Building Linear Regression Model for Predicting King County House Price

Jonna Wang
5 min readMar 29, 2021

Have you ever thinking about being a homebuyer in the next few years? Oh, yes? Great! Have you thought about predicting the house by yourself ? Well, I got a simulation chance at Flatiron for the Phase 2 project.

Introduction

The project data contains house sale prices in King County Washington between May 2014 to May 2015. It combines various house information including price, sale date, building year, area, room, quality, surroundings, city, and location coordinates. Each house has a unique identifier. I use multiple linear regression modeling to predict house prices and train test split to evaluate machine learning performance.

King County Map

Data Understanding and Cleaning

The original dataset contains 21,597 house sale prices with 21 feature columns.

  • id was dropped after checking duplicates
  • sqrt_above and sqrt_basement were combined to a binary column: basement (whether has a basement or not)
  • yr_built was converted to the house age
  • yr_renovated was converted to a binary column: rev(whether was renovated or not)
  • zipcode was translated to actual city names
  • Rest of the columns were kept

Questions to consider:

Q1. What is the best month to purchase a house?
Q2. Which region in King County should homebuyers look first based on their budget?
Q3. What features help predict house prices?
Q4. What are the top features that have a stronger relationship with house price?

Linear Modeling

A baseline model was created for later comparison. I use only continuous variables for the baseline model.

Heatmap 1

From this Heatmap 1, we can see that there existed multicollinearity issue (correlation ≥ 0.5). Some independent variables are correlated with one or more of the other independent variables. Except for sqft_lot, all other variables in the baseline model have some multicollinearity. In order to solve this issue, I decided to combine the bedrooms and bathrooms to one column: rm-ratio, which divide the number of bedrooms by the number of bathrooms.

Heatmap 2

Now, in Heatmap 2, we can see that after some modification, the multicollinearity issued was solved.

I performed a train test split to see how well the baseline model performed for unseen data.

The baseline model performs poorly with a test R² of 0.529. Only use continuous variables to build the linear regression model is not enough. So I decided to use all the variables.

I separated the variables into:

continuous = ['sqft_living', 'sqft_lot', 'rm_ratio', 'age']categorical = ['waterfront', 'basement', 'rev', 'gd', 'city']target = ['price']

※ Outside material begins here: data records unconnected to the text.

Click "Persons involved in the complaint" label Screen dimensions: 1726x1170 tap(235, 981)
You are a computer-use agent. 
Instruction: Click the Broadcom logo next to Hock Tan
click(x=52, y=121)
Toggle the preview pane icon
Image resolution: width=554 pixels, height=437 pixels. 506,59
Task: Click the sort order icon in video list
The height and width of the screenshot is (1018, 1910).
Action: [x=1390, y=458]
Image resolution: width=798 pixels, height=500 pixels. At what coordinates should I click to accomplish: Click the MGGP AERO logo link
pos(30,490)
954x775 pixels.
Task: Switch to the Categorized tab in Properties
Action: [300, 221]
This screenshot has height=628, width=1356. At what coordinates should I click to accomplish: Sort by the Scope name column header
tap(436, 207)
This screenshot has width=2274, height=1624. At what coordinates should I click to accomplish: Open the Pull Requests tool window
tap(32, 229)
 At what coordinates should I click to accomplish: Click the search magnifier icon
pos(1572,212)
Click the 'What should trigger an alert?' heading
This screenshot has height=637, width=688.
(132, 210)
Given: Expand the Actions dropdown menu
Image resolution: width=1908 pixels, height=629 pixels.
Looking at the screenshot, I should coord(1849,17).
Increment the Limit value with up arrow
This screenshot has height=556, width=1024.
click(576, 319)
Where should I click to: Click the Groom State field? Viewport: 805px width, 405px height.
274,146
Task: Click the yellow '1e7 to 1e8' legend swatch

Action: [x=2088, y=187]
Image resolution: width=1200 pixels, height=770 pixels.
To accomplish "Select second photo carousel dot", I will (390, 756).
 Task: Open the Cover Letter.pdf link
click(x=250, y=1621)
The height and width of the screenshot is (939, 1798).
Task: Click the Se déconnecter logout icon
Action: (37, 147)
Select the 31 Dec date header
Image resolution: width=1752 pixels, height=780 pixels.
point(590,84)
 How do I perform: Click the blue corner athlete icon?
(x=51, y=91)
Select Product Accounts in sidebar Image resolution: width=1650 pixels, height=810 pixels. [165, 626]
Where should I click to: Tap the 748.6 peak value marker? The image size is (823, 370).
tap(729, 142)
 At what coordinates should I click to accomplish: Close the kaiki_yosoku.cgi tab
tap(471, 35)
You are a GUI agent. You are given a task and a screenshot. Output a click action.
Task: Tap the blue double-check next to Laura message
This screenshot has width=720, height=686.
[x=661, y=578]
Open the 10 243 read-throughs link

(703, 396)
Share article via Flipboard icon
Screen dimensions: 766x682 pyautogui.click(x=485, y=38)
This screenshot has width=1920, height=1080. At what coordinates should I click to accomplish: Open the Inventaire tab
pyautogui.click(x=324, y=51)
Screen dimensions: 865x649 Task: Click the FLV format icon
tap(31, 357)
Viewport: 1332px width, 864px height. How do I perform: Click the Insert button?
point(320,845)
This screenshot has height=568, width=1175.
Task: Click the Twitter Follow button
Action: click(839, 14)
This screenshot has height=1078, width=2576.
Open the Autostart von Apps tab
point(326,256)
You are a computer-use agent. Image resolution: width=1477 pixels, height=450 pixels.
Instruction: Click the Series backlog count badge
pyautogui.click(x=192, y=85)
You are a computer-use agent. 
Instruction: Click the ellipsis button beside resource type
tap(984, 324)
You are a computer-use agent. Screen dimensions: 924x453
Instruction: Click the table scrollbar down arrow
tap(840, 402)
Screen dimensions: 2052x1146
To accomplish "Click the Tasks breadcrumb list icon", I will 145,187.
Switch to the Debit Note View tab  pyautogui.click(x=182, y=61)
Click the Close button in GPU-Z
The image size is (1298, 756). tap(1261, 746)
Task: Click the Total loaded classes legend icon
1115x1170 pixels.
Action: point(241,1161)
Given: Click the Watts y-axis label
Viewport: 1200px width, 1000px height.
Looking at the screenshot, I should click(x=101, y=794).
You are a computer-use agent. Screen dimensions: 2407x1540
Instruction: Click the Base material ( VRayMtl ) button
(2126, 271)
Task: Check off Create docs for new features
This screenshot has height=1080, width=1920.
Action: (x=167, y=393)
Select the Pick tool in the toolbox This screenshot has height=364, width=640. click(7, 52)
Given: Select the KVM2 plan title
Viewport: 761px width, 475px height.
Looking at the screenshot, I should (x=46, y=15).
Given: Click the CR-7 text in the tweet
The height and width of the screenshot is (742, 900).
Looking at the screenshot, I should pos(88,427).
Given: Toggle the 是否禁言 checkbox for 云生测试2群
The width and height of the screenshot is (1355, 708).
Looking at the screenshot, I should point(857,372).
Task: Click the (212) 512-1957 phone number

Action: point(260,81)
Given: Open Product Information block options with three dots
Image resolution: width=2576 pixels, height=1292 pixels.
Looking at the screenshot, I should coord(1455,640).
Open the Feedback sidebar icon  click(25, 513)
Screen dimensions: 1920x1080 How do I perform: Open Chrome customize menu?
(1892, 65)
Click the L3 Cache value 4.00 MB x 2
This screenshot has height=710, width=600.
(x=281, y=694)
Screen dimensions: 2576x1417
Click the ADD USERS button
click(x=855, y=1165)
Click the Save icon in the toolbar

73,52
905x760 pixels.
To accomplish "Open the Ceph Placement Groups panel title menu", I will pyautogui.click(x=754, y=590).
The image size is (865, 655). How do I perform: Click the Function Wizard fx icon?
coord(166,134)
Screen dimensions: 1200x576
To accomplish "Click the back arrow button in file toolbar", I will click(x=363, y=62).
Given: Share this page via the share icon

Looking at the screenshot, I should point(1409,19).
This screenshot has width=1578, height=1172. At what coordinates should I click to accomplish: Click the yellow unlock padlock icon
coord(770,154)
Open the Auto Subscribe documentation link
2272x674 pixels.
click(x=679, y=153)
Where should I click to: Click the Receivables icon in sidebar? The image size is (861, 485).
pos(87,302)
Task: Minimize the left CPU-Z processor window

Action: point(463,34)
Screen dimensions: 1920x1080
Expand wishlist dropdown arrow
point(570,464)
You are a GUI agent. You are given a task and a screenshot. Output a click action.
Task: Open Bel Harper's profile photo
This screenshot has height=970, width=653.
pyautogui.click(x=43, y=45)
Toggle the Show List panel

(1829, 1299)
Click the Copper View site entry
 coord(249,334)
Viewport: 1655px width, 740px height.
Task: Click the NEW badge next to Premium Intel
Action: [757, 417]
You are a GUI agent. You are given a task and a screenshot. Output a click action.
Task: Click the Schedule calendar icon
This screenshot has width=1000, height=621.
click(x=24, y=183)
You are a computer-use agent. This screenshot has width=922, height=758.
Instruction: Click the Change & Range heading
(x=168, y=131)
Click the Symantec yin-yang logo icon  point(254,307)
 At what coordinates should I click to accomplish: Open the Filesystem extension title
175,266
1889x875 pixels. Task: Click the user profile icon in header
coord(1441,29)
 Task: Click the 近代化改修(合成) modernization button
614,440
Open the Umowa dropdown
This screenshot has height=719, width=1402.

I performed One Hot Encoding for categorical columns.

cat_ohe = pd.get_dummies(data[categorical], prefix=categorical, drop_first=True)

Train test split was performed for the first iteration. The test R² showed improvement (0.731). But when I checked the ResidualPlot 1, I found the residuals are poorly distributed which showed a cone-like shape. All these sighs indicates violation of linear assumption.

ResidualPlot 1

In order to solve this issue, I did log-transformation for the continuous columns which are highly skewed. After partial-log transformation, there was no patten can be seen for the ResidualPlot 3, which means this model satisfied linear assumption. The test R² for 3rd-iteration approach reached 0.749, which shows much enhance than the baseline model.

ResidualPlot 3

Back to the questions…

Question 1

What is the best month to purchase a house?

  • February has the lowest average house sale price (guess hard to sell during cold winter?)
  • April has the highest average house sale price (guess families need to move before school starts?)

Question 2

Which region in King County should homebuyers look first based on their budget?

  • Higher priced houses (Group A and B) are more likely to be found in the north region
  • Middle priced houses (Group C) are more scattered which spread widely in King County
  • Lower priced houses (Group D and E) are more likely to be found in the south region

Question 3

What features help predict house prices?

  • area of living space (sqft_living)
  • area of lot space (sqft_lot)
  • room ratio (rm_ratio)
  • house age (age)
  • house grade (gd)
  • basement
  • renovation (rev)
  • waterfront view (waterfront)
  • city

Question 4

What are the top features that have a stronger relationship with house price?

  • sqft_living, grade, waterfront, and city
  • The construction material and level of craftmanship relate to the grading of the house thus higher grade, better quality
  • Huge price difference between different house grade
  • Geography location make waterfront important (not every city has water nearby) (Check the map)
  • The top 3 cities are Medina, Mercer Island, and Bellevue. Those cities have relatively higher house price.

--

--